Young Women Singer by Jin Shangyi is displayed at the "Stories Behind the Faces" exhibition in Beijing. Photos provided to China Daily |
While portraits at a CAFA show offer intimate glimpses of their subjects, they also reveal the evolution of contemporary oil painting in China. Lin Qi reports.
Young Woman Singer, a portrait of Peng Liyuan, attracted much public attention when her husband Xi Jinping became China's president almost three decades after she modeled for painter Jin Shangyi.
Observers delight in talking about Jin's selection of his model from three young woman students of the China Conservatory of Music, but overlook the work's innovative spirit as a representative of the artist's "new classic" practice in the 1980s.
The painting is now displayed as an iconic portrait of Chinese oil painting, at an exhibition called Stories Behind the Faces at the museum of Beijing's Central Academy of Fine Arts. It displays 18 paintings and seven sketches from the museum's collection to testify how oil painting developed in China in different stages since the early 20th century.
Young Woman Singer shows Jin's solid basis as a painter that he acquired at CAFA.

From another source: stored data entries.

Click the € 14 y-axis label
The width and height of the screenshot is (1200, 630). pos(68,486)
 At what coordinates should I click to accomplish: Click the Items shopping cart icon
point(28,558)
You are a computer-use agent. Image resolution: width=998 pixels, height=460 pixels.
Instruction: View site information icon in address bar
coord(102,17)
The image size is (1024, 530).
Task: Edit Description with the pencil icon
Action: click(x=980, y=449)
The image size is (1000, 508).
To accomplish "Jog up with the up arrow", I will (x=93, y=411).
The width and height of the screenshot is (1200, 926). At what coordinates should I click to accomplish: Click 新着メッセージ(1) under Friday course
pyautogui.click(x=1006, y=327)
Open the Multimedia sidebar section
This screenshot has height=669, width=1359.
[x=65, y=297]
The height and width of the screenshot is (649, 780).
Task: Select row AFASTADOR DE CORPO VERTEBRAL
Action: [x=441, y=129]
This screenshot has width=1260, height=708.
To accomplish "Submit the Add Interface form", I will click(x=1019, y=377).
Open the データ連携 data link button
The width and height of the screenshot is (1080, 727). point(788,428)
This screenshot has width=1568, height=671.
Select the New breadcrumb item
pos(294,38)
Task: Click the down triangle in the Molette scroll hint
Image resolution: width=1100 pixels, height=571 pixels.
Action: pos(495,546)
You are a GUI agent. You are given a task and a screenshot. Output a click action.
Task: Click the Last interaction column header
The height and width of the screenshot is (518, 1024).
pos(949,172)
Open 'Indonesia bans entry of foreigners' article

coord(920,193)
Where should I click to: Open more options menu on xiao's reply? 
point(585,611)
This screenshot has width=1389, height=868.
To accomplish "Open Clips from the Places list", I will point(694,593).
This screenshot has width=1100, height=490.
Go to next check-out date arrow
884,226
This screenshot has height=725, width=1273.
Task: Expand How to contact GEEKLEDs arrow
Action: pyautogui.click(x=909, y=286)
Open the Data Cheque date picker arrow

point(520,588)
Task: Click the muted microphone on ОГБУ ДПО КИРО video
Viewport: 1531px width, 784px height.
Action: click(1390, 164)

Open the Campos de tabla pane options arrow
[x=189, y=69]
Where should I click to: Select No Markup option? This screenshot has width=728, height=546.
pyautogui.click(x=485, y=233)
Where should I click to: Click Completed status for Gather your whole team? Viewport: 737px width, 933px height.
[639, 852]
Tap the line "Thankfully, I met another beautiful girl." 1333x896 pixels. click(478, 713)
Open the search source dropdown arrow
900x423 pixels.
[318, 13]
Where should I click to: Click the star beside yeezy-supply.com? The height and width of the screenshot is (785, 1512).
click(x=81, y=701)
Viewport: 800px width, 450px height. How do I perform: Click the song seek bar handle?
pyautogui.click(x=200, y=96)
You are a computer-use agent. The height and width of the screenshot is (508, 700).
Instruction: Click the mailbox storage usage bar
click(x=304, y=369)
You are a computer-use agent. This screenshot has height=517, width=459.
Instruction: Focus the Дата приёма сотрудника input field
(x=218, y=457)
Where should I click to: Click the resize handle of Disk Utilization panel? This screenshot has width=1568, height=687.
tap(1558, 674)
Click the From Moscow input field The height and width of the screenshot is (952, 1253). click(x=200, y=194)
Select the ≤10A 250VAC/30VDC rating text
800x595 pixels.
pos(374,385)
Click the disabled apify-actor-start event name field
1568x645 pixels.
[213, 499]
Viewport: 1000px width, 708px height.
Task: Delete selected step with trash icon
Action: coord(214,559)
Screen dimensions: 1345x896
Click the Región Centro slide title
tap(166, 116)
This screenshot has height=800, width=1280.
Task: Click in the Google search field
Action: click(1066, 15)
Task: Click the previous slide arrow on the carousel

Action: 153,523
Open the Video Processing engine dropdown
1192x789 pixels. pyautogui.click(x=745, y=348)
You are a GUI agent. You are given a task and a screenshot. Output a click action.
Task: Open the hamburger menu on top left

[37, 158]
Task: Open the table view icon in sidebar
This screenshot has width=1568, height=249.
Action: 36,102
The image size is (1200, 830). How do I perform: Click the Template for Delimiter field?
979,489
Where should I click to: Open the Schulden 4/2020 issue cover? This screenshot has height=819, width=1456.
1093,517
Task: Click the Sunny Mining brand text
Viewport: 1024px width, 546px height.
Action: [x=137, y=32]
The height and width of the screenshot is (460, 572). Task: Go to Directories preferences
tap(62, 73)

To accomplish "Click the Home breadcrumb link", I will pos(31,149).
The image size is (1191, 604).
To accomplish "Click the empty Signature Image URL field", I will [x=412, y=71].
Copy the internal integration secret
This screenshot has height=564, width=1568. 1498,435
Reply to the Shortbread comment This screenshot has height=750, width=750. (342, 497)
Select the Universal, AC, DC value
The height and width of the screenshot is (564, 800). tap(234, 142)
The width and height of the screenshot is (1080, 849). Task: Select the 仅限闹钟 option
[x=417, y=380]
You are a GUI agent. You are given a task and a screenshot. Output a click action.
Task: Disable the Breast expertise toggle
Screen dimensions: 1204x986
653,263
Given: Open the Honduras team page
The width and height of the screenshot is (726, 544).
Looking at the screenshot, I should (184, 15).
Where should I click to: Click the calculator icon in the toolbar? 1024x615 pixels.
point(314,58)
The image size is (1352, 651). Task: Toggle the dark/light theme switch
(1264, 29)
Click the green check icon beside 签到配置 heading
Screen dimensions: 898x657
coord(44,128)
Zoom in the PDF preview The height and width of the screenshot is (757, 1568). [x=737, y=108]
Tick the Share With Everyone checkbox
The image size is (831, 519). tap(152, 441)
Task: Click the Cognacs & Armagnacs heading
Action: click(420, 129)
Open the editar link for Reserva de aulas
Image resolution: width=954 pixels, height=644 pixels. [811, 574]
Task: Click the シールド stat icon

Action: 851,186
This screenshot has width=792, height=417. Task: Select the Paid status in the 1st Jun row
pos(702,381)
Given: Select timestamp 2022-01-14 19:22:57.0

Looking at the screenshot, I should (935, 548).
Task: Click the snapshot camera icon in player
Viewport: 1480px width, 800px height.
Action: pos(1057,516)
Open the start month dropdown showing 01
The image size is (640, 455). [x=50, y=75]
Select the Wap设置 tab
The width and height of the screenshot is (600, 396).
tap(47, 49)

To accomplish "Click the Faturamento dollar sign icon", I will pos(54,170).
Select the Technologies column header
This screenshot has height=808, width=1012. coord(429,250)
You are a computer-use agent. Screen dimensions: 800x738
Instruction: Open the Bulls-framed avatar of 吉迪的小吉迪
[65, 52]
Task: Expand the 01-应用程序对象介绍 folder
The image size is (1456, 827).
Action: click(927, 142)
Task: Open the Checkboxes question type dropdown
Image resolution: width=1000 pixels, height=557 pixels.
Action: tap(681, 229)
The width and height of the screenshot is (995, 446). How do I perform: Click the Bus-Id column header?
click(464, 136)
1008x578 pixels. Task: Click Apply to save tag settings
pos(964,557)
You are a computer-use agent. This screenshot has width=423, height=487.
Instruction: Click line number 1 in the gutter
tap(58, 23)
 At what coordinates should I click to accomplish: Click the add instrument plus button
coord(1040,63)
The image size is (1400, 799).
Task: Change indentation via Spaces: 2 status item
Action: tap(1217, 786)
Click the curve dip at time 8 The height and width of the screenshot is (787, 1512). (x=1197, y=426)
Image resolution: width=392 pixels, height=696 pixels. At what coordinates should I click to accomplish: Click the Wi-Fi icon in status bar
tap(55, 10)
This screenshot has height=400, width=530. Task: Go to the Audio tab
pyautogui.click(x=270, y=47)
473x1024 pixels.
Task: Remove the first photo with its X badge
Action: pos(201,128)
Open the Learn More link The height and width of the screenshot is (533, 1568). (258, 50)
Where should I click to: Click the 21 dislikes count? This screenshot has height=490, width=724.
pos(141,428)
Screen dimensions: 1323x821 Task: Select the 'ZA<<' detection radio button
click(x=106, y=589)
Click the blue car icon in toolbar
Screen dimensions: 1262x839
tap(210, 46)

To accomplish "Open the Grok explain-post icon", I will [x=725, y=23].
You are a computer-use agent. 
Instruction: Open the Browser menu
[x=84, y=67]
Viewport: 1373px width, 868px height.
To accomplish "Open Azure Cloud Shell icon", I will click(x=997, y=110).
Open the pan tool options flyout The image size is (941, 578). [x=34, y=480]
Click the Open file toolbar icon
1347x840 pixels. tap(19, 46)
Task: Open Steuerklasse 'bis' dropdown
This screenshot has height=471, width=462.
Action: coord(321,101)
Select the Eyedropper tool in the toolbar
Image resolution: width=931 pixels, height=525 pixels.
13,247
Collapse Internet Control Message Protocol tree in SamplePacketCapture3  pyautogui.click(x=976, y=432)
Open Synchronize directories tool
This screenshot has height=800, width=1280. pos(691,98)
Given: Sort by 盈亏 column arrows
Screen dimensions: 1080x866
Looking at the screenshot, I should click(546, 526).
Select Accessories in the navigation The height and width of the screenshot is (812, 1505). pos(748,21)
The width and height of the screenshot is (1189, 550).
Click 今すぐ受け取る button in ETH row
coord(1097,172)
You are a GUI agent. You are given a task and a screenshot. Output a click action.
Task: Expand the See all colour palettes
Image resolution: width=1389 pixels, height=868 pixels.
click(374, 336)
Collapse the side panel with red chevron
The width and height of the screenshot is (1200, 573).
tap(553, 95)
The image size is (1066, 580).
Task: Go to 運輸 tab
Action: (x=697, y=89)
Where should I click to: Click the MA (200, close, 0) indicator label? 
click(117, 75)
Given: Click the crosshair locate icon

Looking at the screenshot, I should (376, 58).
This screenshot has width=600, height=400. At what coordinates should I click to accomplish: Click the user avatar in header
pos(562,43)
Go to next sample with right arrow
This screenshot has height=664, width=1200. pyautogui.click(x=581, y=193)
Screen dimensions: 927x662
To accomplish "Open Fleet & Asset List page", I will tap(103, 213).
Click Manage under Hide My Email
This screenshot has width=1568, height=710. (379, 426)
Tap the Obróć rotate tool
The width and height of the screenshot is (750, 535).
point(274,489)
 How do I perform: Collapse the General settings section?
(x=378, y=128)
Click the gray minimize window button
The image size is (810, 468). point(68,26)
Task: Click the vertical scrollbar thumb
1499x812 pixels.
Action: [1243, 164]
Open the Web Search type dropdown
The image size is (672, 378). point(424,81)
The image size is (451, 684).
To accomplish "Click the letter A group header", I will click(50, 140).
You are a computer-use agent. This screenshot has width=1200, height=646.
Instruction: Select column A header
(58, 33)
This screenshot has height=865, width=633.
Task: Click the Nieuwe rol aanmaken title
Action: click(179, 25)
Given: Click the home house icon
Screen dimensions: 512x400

After the founding of New China in 1949, Chinese oil paintings largely adopted the socialist realistic approach. Promising art students and painters were sent to the former Soviet Union, or attended master's programs at CAFA taught by the Soviet artist Konstantin Maksimov in the 1950s. Jin, then a CAFA student, perfected the techniques of drawing and oil painting at Maksimov's classes.